Dans un premier temps, la politique zéro covid et les mesures réglementaires restrictives permettaient d'expliquer la contre-performance des actions chinoises. Alors que ces deux facteurs semblaient révolus, le nouveau recul des cinq derniers mois (cf. Graphique de la semaine) a fini par dissuader les investisseurs les plus patients. Désormais, seuls ceux qui ont des objectifs à long terme ou qui allouent un poids minimal à la Chine de manière stratégique sont encore investis. Selon les dernières données disponibles, les actions ont enregistré des entrées marginales aux mois de mai et juin, après un mois d'avril dans le rouge. Paradoxalement, cet asséchement des flux de capitaux est en réalité une excellente nouvelle pour l'avenir, car cela signifie qu'il n'y a presque plus de vendeurs. Les cours du premier marché émergent au monde devraient donc se stabiliser, ouvrant la voie à un rebond vigoureux à la moindre bonne nouvelle.
Sur le marché des devises, l'écart de rendements entre la Chine et les États-Unis pèse sur le Yuan. Depuis le 13 janvier, le billet vert est resté globalement stable face à ses principales contreparties comme l'euro, le franc suisse ou la livre britannique. Sur la même période, la monnaie chinoise est passée de 6.7 à 7.2 pour 1 dollar, une dépréciation de -6.8% qui a ramené le taux de change à son niveau de l'automne 2022. Toutefois, la Fed étant amenée à stopper ses hausses de taux, la pression baissière sur le yuan se fera de moins en moins sentir. Mieux encore, si le dollar s'oriente à nouveau à la baisse, alors le marché chinois en tirera mécaniquement profit (cf. Fig. 12).
En termes de valorisation, les actions chinoises se traitent à 10.8x les bénéfices, c'est-à-dire à un multiple très abordable. Une grande partie des risques sont intégrés dans les cours. À titre de comparaison, le S&P 500 américain s'échange actuellement à 22.5x les bénéfices (cf. Fig. 13).
Enfin, les gestionnaires de portefeuilles noteront que la corrélation des actions chinoises avec les indices des pays développés est très faible (cf.
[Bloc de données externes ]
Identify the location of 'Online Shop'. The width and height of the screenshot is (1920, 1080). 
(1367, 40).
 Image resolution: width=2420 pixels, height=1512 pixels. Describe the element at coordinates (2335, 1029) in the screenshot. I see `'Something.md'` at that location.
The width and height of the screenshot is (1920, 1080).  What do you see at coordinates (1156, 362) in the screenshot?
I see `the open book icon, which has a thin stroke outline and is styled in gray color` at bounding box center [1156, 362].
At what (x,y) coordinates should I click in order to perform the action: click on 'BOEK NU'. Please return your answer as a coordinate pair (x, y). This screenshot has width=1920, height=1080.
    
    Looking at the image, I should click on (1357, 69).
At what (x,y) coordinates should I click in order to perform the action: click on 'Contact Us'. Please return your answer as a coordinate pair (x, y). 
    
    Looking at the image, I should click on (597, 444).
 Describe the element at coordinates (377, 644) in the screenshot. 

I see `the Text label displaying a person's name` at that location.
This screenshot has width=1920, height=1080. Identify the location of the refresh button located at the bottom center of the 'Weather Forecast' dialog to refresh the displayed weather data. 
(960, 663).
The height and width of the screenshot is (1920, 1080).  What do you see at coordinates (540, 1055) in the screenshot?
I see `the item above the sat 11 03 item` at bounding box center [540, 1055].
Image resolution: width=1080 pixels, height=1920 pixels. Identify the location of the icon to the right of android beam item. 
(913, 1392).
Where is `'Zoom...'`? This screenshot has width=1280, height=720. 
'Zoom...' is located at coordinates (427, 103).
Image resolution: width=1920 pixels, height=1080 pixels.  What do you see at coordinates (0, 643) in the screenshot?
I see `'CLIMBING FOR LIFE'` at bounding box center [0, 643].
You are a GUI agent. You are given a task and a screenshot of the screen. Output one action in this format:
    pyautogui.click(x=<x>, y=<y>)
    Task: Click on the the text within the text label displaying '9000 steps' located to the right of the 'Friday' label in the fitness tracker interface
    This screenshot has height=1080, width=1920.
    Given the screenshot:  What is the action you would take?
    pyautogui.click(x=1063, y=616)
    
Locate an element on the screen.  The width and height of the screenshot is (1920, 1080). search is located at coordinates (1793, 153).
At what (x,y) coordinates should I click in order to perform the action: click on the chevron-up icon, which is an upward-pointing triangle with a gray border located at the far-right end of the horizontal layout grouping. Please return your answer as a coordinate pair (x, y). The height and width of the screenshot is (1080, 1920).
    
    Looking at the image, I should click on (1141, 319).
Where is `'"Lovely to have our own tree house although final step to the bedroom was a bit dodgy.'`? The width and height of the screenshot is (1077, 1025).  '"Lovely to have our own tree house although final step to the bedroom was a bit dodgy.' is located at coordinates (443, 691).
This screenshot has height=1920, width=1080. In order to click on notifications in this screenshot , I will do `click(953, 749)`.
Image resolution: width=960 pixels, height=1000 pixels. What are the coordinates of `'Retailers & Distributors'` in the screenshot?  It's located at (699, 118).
Graphique de la semaine), permettant d'améliorer le ratio rendement/risque du portefeuille global.
Pour accroître leur exposition aux actions chinoises, les investisseurs auront besoin de preuves concrètes, confirmant que les fondamentaux économiques s'améliorent et que les risques immobiliers, diplomatiques et réglementaires se dissipent progressivement. A ce moment-là, et probablement lorsque le dollar se dépréciera, les flux de capitaux se dirigeront naturellement vers les indices boursiers chinois car ils sont très bon marché et apportent de la décorrélation.